**CONJUNTO DE TAREFAS:**
(1) Cite todas as pessoas cujas palestras o trecho sobre a Bienal aponta como pontos altos da mostra.
(2) Retome o trecho sobre a Bienal e escreva a continuação a partir da última frase.

Tudo isso representou um
significativo aporte ao circuito
artístico da cidade, pois tirou da
Bienal o caráter espetacular e
efêmero, investindo na formação e no intercâmbio. Palestras
como as dos artistas Rirkrit Tiravanija e Marjetica Potrc ou
do professores em arquitetura
Eyal Weyzman e Beatriz Colomina devem ser considerados
pontos altos da Bienal.
Criada a partir de conceitos
do artista Hélio Oiticica (1937
1980), a Bienal, tendo à frente
Lisette Lagnado, é, claramente,
construída a partir de um projeto consistente e ai está seu
grande mérito. Como uma lente, esse projeto pode direcionar
o olhar do visitante. E surge aí
um dos dilemas da mostra: certos trabalhos se tornam ilustração das teses dos curadores.
Um exemplo disso está nas
fotos do sul-africano Guy Tillim, realizadas no Congo, com
registros da casa do ex-ditador
do país e das eleições. Contudo,
o caráter documental das fotos
é seu próprio limite, mesmo
problema que ocorre com Randa Shaath e suas fotos de coberturas de edifícios e de calçadas
no Cairo. Nesses casos, é patente a ilustração do "como viver
junto": no primeiro caso como
conflito, no segundo como ocupação do mesmo espaço. Os curadores usam essas obras para
abordar temas, como a ditadura ou o uso informal dos espaços. Por isso, as legendas tornam-se tão marcantes na mostra, explicando por demais as
obras, o que, às vezes, as reduz.

**LINHAS DE DADOS:**
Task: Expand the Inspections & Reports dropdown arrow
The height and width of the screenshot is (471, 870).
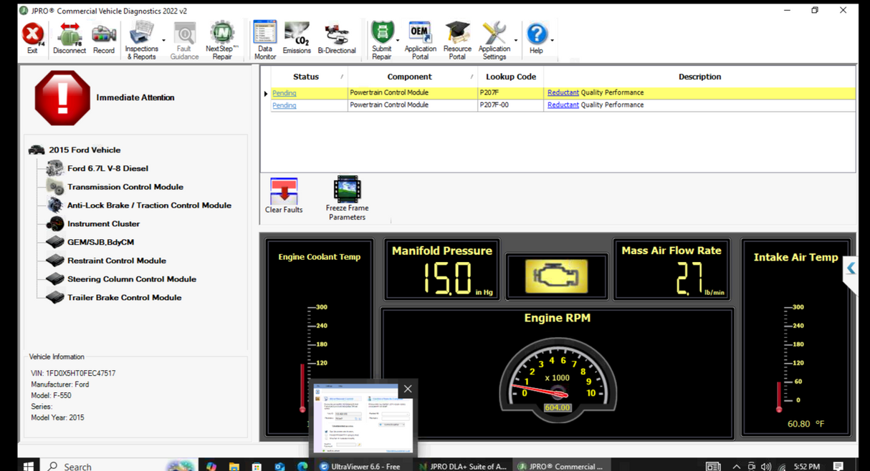Action: pyautogui.click(x=164, y=41)
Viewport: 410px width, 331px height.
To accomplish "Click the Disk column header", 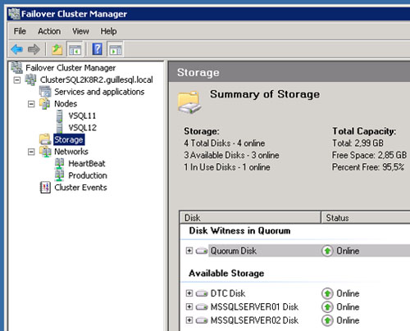I will [250, 218].
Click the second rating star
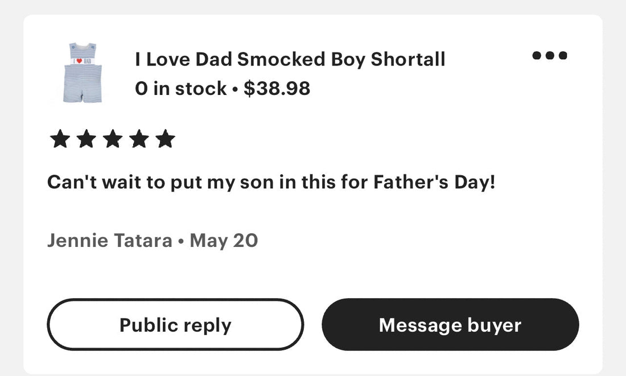 87,139
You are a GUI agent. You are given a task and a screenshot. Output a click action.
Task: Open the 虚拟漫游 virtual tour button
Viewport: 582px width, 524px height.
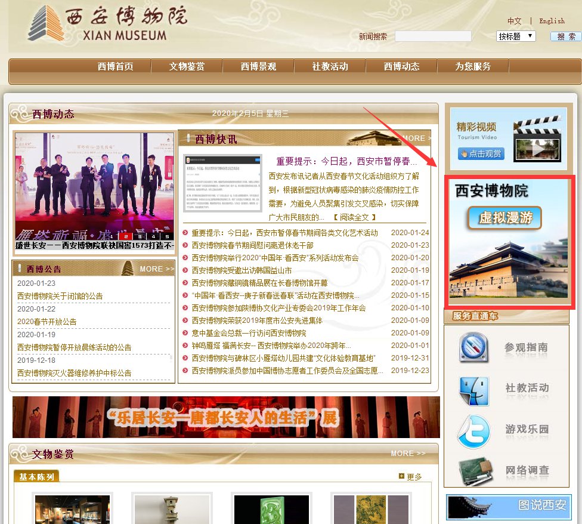pyautogui.click(x=504, y=218)
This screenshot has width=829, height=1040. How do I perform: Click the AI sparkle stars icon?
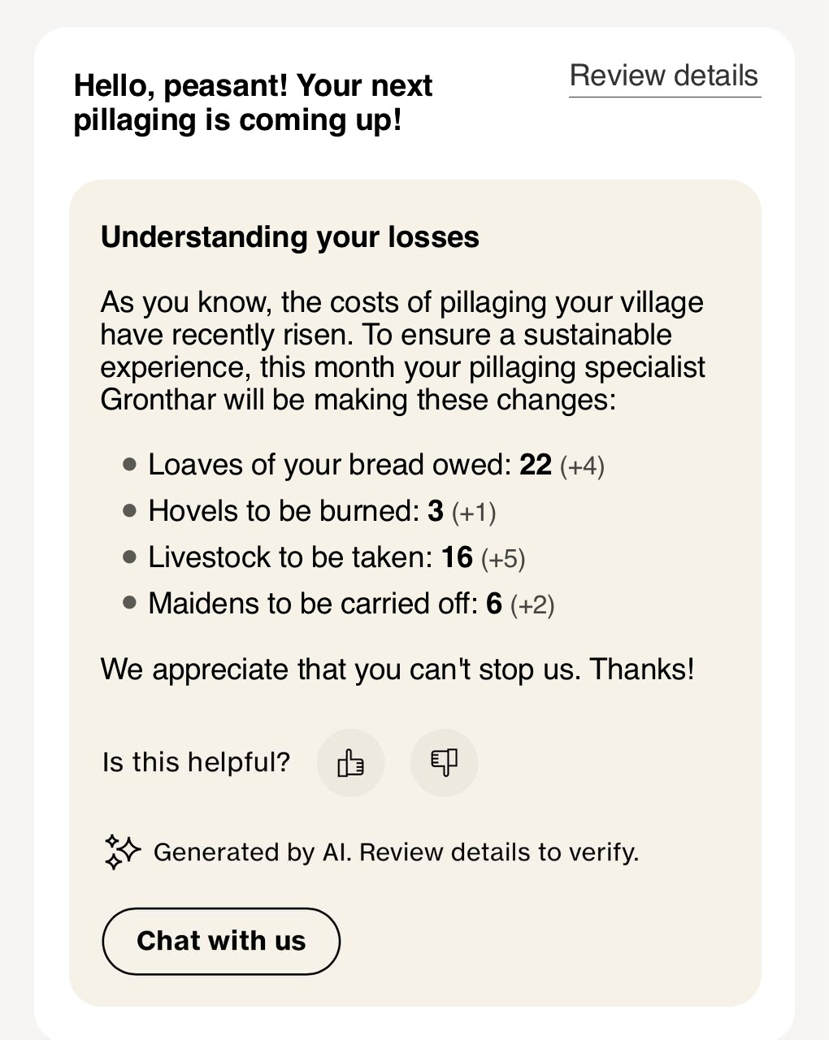click(123, 852)
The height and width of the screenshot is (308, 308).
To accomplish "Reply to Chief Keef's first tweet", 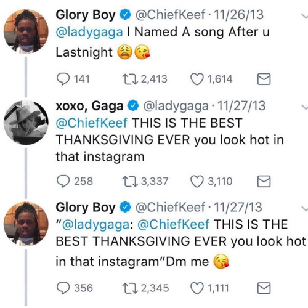I will [63, 79].
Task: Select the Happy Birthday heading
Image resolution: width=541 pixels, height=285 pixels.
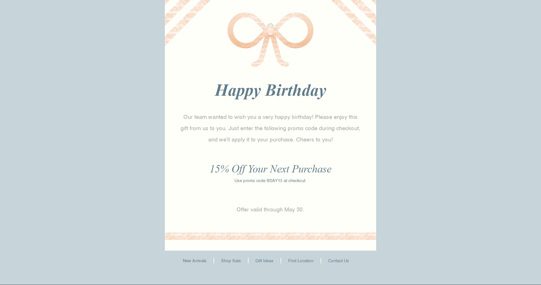Action: point(271,91)
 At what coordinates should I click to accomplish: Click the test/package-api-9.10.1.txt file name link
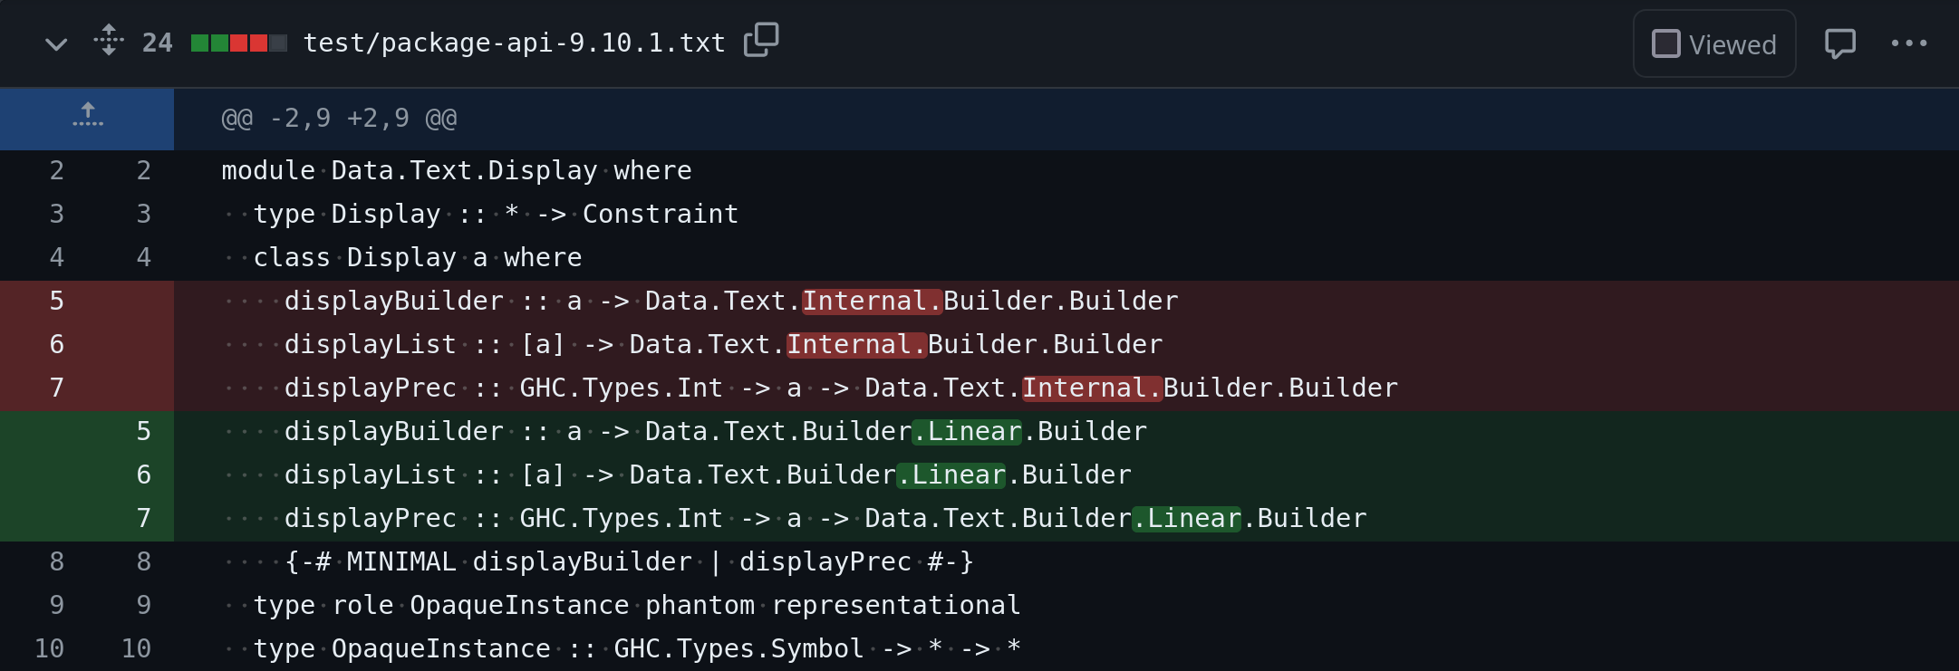point(514,43)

**RESPOSTAS POR TAREFA:**
(1) Rirkrit Tiravanija, Marjetica Potrc, Eyal Weyzman e Beatriz Colomina.

(2)
Os retratos de índios numerados, de Claudia Andujar, estão nesse contexto, mas possuem uma contundência que
escapa ao mero registro e apresentam complexidade superior
aos trabalhos dos fotojornalistas, até mesmo na maneira como a obra está exposta.
Esse dilema, contudo, está
presente nas próprias propostas de Oiticica, com o "adeus ao
esteticismo", e nas discussões
da arte conceitual nos anos 70 e
80. Assim, ganha extremo sentido a presença de contemporâneos históricos como Gordon
Matta-Clark, Ana Mendieta e
Dan Graham. Por tudo isso,
tornam-se emblemáticas obras
que conseguem questionar
conceitos de Oiticica, como a
loja de Laura Lima e a instalação de Thomas Hirschhorn. A
artista propõe que visitantes
vistam trajes. Mas, diferentemente dos Parangolés, para serem usados caminhando-se na
mostra, eles são apenas para serem experimentados como numa loja, produto de fetiche, o
que acaba sendo irônico.
Já Hirschhorn, com "Restaure Agora", apresenta uma instalação com dezenas de livros de
filosofia e ferramentas, ambos
símbolos da transformação
-seja pela idéia, seja pela ação,
em meio a fotos de pessoas esquartejadas. Livros e ferramentas estão amarrados, não servem. Em monitores, quem se
movimenta é o artista, apenas
com os braços, sem sair do lugar. Seu silêncio é revelador.
Os curadores da Bienal também assumiram um risco: obrigar os artistas a apresentarem
novas obras. Especialmente no
Brasil, onde há tão pouco incentivo à produção, essa proposta não deixa de ser valiosa,
mas, ótimos artistas como Marepe, com seus guarda-chuvas,
ou Jarbas Lopes, com o resultado de sua expedição à Amazônia, têm trabalhos aquém do
que já realizaram.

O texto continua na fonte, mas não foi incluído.